Michelle Myers, who lives on Bridges Street, was evacuated with her two children. She needed to use eye drops to “rinse” her burning eyes. “My symptoms went away when I left and came back when I came back. We don’t know what it’s doing to our long-term health,” she said.
Lisa Caldwell, on Tasman Street, said her asthma flared up. “Usually it’s occasional and sporadic, but he’s been playing. I’ve had to use my reliever several times a day when normally it would be once or twice a month at most,” she said.
[Oily] toxic compounds that can trigger minor problems, such as eye and skin irritation, or more serious health risks with high concentrations and long-term exposure, including immune system dysfunction and cancer.
dr megan murray
Dr. Murray, Associate Director for Teaching and Learning in the College of Life Sciences, says contaminated spills are “always a concern,” especially when they affect communities and ecosystems.
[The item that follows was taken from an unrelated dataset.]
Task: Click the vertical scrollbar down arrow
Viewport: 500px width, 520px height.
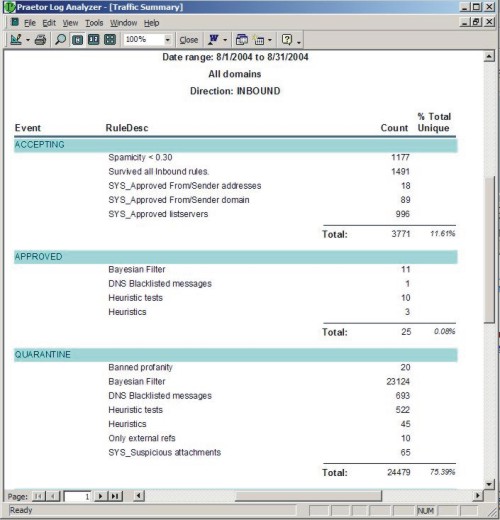Action: click(x=489, y=484)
“I think residents are right to be concerned,” he said. “Oily mixtures can be harmful if they are concentrated enough or spilled in ecologically sensitive areas. [They] they have many toxic compounds that can trigger minor problems, such as eye and skin irritation, or more serious health risks with high concentrations and long-term exposure, including immune system dysfunction and cancer…all affected areas for this spill must be analyzed thoroughly. “
Ampol says he doesn’t think there are any risks to human health from the incident. Independent tests showed that benzene was not detected in any soil sample. Ampol is working with residents and businesses that have requested testing on private property and will provide compensation where necessary.
According to SGS, a leading global testing company, semi-volatile petroleum hydrocarbons, often referred to as diesel-range organics or DROs, can cause human health problems, including eye and skin irritations and breathing difficulties.
A NSW Health spokesperson is working with the EPA to understand the situation and provide advice to residents about “any potential health risks”.
“These chemicals can accumulate in the sediments of aquatic habitats and cause problems for years if enough contamination persists,” he said. “We will soon have a better idea of the environmental impacts of this spill and what the ongoing risks of damage are.”
Dr. Murray, who is researching new and traditional oil spill remediation technologies, says wet weather conditions haven’t helped.
“These recent rains are extraordinary. It’s the wettest year on record for Sydney’s rains, and as a result we’re seeing all sorts of environmental problems, including severe flooding, degraded water quality and extensive erosion,” he said.
“That said, we must have confidence that contaminated industrial waste storage systems can withstand the forces of nature. With climate change intensifying storm activity, these events will continue to affect Australian communities. Our environmental protection systems now they must be sturdy and safe.”